Schools in general grapple with a high volume of food waste and related disposable dishware, drinks containers and paper streams.

Typical school setout with organics bins

New York City Housing Authority (NYCHA)

Many NYCHA buildings did not have recycling bins or separate recycling pickups until recently. Many have small chutes in the corridors, with no room allocated per floor for recycling. See Residential Typology 3, and how NYCHA, DSNY, GrowNYC, Green City Force and NYC Service worked to bring recycling to all NYCHA developments by December 2016. Exterior recycling bins are now on concrete pads, often midway between two or more buildings. NYCHA is working on a comprehensive recycling plan to incorporate food-scrap management and increase recycling in its buildings citywide.

NYCHA recycling station

Universities

Universities may have DSNY or private carter pickup; some have both. Universities typically have their own standards and policies for reducing the volume of discards and maximizing the degree of diversion from disposal. Large campuses have their own challenges in maintaining consistent standards of operation, but campus-scale operations also present many opportunities for sharing equipment and efficiently consolidating waste management.

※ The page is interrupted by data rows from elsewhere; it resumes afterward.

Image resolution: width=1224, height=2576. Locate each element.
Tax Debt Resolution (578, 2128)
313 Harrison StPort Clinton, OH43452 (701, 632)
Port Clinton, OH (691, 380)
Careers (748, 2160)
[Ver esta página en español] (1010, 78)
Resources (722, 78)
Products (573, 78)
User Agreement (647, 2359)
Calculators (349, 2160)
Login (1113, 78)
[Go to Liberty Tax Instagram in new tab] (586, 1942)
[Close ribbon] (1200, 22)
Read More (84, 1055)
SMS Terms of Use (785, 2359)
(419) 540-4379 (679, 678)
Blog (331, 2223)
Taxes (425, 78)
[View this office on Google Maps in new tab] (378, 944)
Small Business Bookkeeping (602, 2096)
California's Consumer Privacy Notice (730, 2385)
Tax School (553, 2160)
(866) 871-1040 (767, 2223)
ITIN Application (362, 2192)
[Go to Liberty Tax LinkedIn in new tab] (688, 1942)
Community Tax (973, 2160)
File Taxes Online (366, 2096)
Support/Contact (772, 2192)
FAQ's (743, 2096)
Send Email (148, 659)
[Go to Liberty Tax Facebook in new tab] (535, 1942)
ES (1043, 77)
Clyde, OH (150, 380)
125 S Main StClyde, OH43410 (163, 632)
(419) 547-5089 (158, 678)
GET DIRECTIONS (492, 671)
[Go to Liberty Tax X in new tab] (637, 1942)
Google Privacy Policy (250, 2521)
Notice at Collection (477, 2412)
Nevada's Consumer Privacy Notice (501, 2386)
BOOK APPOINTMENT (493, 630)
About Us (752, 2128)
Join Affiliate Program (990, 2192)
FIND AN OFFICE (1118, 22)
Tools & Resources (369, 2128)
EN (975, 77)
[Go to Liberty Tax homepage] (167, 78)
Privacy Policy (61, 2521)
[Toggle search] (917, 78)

Campuses generate high volumes of food-service-related waste, food, disposable dishware, drinks containers and bottles and cans, as well as paper. Some also have to manage significant volumes of regulated laboratory waste streams. And dorm-generated waste includes a large amount of cardboard related to the high volume of package deliveries.

The especially high rate of residential turnover at universities is accompanied by a high volume of bulk items left annually on campus, with limited to no staging area. Many universities have programs to reduce this, such as a University Sustainability Office, University Sustainability Principles, peer-to-peer education, student groups and intercollegiate recycling competitions. Also, tools like Freecycle and bulk-item donation programs are place on many NYC campuses. Students are often motivated to recycle and actively engage in the sharing economy.

DOE school waste station

Hospitals

Hospitals have unique waste-management issues, with high-volume streams of disposable waste generated through the need to maintain sanitary protection. They also have specific regulated medical waste streams, including “sharps” (needles and disposable blades) and biological and pharmaceutical wastes, which require strict handling. Food waste is a big issue in the hospital context, and policies to reduce kitchen and serving-tray waste—as well as to divert organic waste from disposal—can have a major impact.

Typologies and Best Practices

New York’s institutional buildings have many types of uses but correspond to commercial typologies for waste management or, in the case of university dormitories, residential typologies. Refer to the relevant typologies and best practice strategies.